## WHAT THE EXERCISE ASKS:
Copy out exactly the lines from the line containing "Task: Open the Details menu" to the end of the listing.

## GIVEN DATA:
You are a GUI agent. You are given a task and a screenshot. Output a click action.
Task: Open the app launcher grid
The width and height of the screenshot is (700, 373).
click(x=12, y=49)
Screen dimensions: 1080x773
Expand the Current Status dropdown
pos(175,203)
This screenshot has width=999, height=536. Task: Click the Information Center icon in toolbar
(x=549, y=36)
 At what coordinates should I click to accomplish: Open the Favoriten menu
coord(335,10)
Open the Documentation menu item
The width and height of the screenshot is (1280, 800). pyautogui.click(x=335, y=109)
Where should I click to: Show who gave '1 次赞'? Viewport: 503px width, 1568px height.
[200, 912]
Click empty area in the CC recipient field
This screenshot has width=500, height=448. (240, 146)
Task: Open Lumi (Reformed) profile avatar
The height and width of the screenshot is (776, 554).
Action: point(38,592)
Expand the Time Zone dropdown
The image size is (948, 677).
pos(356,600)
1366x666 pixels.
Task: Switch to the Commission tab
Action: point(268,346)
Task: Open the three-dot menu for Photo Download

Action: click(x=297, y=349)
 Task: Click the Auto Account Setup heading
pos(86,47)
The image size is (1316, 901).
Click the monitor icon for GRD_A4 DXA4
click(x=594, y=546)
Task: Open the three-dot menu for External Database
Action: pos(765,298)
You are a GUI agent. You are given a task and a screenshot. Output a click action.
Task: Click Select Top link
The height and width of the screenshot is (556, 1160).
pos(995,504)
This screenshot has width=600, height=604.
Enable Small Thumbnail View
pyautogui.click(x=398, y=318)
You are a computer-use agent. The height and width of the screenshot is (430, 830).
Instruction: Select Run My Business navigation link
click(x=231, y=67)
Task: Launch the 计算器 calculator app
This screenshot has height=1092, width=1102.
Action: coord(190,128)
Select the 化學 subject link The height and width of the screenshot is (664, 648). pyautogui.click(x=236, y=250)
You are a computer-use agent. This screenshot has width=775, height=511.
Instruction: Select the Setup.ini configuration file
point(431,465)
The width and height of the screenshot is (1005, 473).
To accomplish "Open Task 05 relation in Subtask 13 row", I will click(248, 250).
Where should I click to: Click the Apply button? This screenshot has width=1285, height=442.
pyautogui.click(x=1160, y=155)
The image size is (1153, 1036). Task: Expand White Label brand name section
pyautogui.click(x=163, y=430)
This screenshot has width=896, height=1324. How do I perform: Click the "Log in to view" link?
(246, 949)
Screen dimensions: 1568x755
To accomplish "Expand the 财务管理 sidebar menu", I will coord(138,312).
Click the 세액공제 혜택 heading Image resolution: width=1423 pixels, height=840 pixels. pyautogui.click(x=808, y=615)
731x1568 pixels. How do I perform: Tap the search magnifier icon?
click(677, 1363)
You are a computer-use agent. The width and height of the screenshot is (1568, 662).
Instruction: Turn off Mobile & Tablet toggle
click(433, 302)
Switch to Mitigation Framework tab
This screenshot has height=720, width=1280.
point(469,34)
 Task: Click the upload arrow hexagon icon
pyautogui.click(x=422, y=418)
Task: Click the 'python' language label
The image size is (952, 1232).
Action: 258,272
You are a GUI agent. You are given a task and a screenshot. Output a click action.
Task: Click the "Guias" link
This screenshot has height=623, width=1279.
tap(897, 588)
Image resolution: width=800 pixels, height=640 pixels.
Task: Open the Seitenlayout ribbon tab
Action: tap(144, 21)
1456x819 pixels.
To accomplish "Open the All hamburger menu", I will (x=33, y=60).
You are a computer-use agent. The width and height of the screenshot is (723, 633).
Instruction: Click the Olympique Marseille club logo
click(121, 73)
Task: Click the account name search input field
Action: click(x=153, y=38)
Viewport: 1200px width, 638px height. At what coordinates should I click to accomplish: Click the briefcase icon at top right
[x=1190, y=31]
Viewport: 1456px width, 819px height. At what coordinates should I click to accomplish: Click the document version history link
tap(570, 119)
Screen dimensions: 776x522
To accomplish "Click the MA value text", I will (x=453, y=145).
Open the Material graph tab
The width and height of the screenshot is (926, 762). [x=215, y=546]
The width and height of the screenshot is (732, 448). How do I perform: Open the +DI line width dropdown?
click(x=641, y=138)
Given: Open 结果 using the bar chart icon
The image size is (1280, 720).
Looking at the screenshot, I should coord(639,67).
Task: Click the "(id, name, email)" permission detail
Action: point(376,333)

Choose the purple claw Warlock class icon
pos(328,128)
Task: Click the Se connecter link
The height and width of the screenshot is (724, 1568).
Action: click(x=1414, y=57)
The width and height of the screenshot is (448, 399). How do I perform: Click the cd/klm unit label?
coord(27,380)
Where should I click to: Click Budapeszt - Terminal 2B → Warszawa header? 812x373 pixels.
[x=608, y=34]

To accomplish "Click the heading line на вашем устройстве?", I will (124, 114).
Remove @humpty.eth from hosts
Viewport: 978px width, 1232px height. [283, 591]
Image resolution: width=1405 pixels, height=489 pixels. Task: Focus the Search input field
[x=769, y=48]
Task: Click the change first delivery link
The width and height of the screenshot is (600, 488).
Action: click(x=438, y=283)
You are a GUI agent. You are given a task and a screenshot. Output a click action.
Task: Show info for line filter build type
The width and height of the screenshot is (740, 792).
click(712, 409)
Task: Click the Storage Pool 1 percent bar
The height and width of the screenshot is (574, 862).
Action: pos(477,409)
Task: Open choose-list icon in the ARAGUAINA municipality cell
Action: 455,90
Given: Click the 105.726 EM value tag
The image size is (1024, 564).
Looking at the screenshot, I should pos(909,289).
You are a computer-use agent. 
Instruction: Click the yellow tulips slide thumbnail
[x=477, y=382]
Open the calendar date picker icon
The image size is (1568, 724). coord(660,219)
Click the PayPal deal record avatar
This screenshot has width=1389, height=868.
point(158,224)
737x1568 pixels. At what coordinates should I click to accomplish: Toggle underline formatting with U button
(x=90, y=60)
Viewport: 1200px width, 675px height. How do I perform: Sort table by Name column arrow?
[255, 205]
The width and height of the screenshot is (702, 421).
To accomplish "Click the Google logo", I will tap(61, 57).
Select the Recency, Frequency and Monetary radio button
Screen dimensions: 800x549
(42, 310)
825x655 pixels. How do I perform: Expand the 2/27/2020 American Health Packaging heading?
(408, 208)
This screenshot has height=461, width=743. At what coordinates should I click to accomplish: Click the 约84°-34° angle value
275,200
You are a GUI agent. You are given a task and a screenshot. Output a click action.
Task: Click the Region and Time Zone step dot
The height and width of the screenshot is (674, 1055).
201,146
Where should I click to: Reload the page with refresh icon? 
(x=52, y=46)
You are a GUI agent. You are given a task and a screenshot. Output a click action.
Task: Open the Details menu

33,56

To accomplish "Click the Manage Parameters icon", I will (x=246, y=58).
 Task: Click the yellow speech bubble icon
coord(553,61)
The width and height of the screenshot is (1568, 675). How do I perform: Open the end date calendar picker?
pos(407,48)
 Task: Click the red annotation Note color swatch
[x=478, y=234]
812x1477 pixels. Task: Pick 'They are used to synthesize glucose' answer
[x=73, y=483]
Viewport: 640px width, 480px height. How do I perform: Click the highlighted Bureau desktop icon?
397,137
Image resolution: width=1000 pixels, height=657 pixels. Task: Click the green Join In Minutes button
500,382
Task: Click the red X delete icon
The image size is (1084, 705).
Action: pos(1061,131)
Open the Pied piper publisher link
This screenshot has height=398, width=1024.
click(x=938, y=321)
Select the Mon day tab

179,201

## OUTPUT:
Task: Open the Details menu

33,56

To accomplish "Click the Manage Parameters icon", I will (x=246, y=58).
 Task: Click the yellow speech bubble icon
coord(553,61)
The width and height of the screenshot is (1568, 675). How do I perform: Open the end date calendar picker?
pos(407,48)
 Task: Click the red annotation Note color swatch
[x=478, y=234]
812x1477 pixels. Task: Pick 'They are used to synthesize glucose' answer
[x=73, y=483]
Viewport: 640px width, 480px height. How do I perform: Click the highlighted Bureau desktop icon?
397,137
Image resolution: width=1000 pixels, height=657 pixels. Task: Click the green Join In Minutes button
500,382
Task: Click the red X delete icon
The image size is (1084, 705).
Action: pos(1061,131)
Open the Pied piper publisher link
This screenshot has height=398, width=1024.
click(x=938, y=321)
Select the Mon day tab

179,201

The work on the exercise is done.